(Stored items)

=== Begin Enclosure ===

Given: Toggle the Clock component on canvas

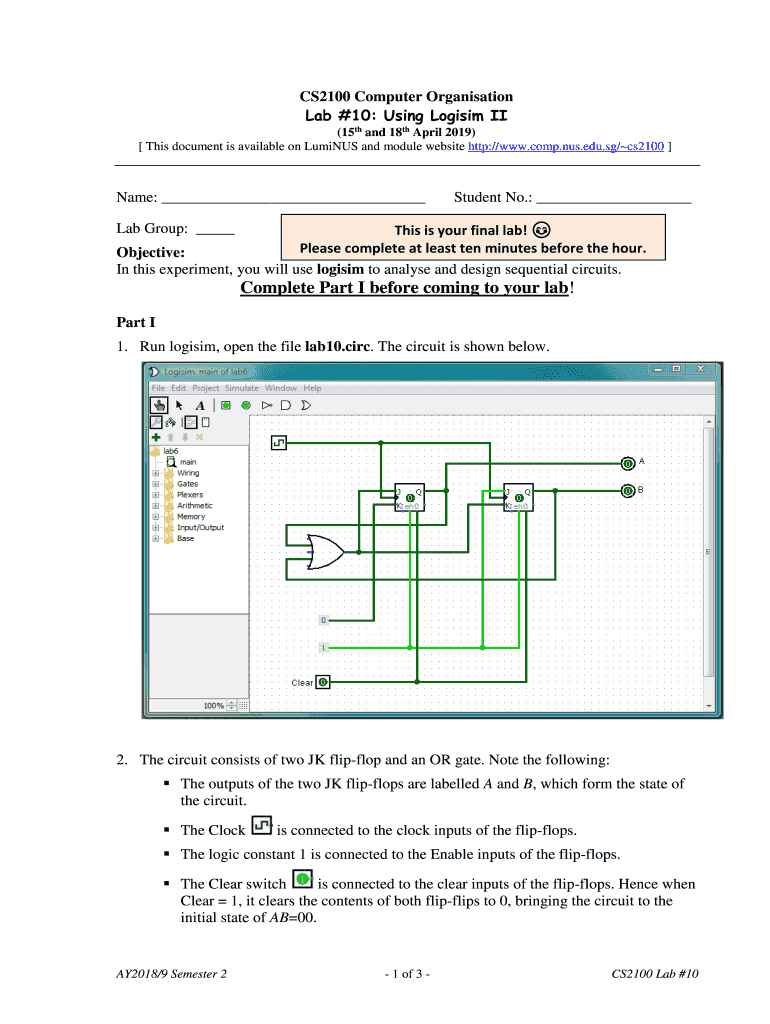Looking at the screenshot, I should [280, 441].
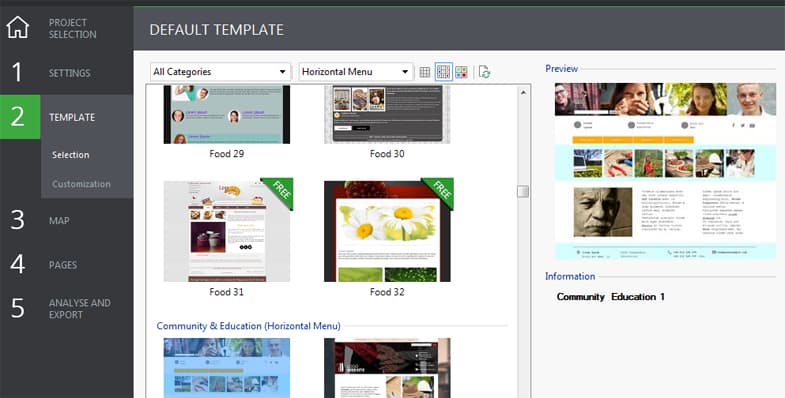Click the scroll up arrow of template list

pyautogui.click(x=523, y=93)
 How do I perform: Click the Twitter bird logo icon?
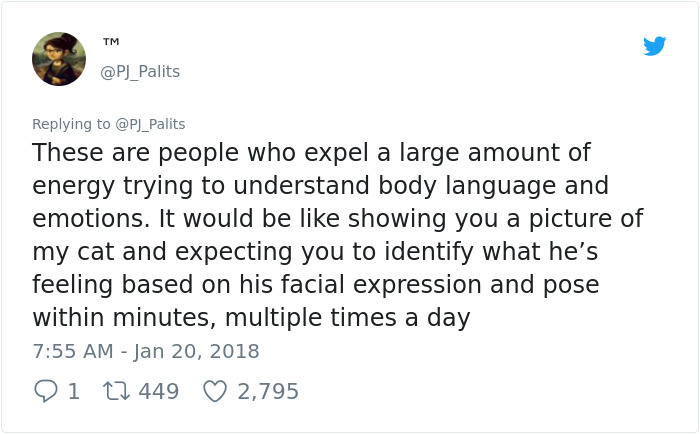654,46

=== End Enclosure ===

### TASK DESCRIPTION
All of the data above needs to be retyped exactly, with the pictures removed.

### SOLUTION BELOW
Given: Toggle the Clock component on canvas

Looking at the screenshot, I should [280, 441].
Click the scroll up arrow of template list

pyautogui.click(x=523, y=93)
 How do I perform: Click the Twitter bird logo icon?
654,46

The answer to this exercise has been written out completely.